The first affair in which Mr. Hastings became engaged was of a very delicate nature. Roy Dullub's family were refused leave to follow him to Calcutta, where he had remained after the Nabob left it. Mr. Hastings had hesitated how to act on this occasion, conceiving that the removal of his family, and their property, could not be effected with the same just pretence for interference as that which had obtained for Roy Dullub himself liberty to leave Moorshedabad.
Clive, in answer to this and other letters upon the same subject, observes, "Your apprehension of matters coming to extremities in case a guard be sent to bring away Roy Dullub's family is founded on reason. I never intended you should use force, but merely furnish them with a party of sepoys to escort them down to Calcutta. You are not acquainted with the connections between Roy Dullub and the English, and that they are bound not only to protect him but his family also. You may remonstrate with decency, as often as opportunity offers, that it is unjust to keep the mother and daughter from him. As for his brothers, it is not worth interfering about them. In short, I would have you act upon all occasions so as to avoid coming to extremities, and at the same time show as much spirit and resolution as will convince the durbar that we always have it in our power to make ourselves respected."
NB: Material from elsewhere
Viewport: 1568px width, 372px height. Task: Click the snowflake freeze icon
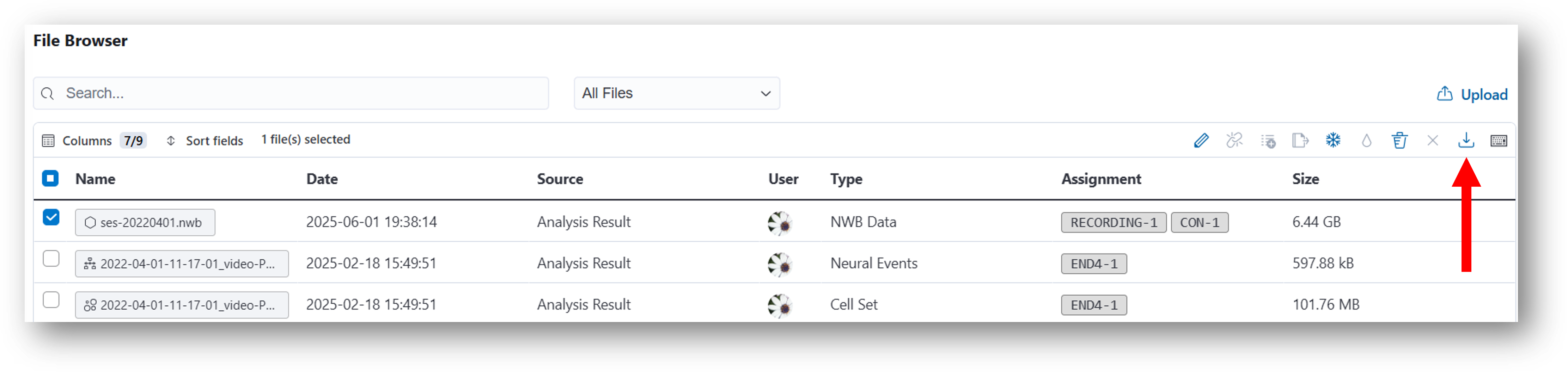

The determined conduct of Clive alarmed the Nabob into an abandonment of the plunder of Roy Dullub's family, who were afterwards allowed to join him; but Cajah Haddee and Cossim Ali Khan, two Mahommedan leaders, who were supposed to be attached to the ex-minister, were dismissed, and afterwards cut off. They were charged with real or pretended plots against the Nabob's life[228]; and, in the hope of inducing the English government to abandon the protection of Roy Dullub, Meer Jaffier informed Mr. Hastings that Clive and that minister were both said to have written to Cajah Haddee, to encourage him to the act of assassination. He also stated, that he had intercepted a letter from Roy Dullub to Cajah Haddee, to the following purport:—"That he had sent him a lac of rupees by Meer Allee, to forward the design then in hand; and advised him to take the present occasion to put it into execution; that both Mr. Watts and Mr. Scrafton had consented to the enterprise; and that he (Roy Dullub) had engaged to be responsible for your tunkaws."[229]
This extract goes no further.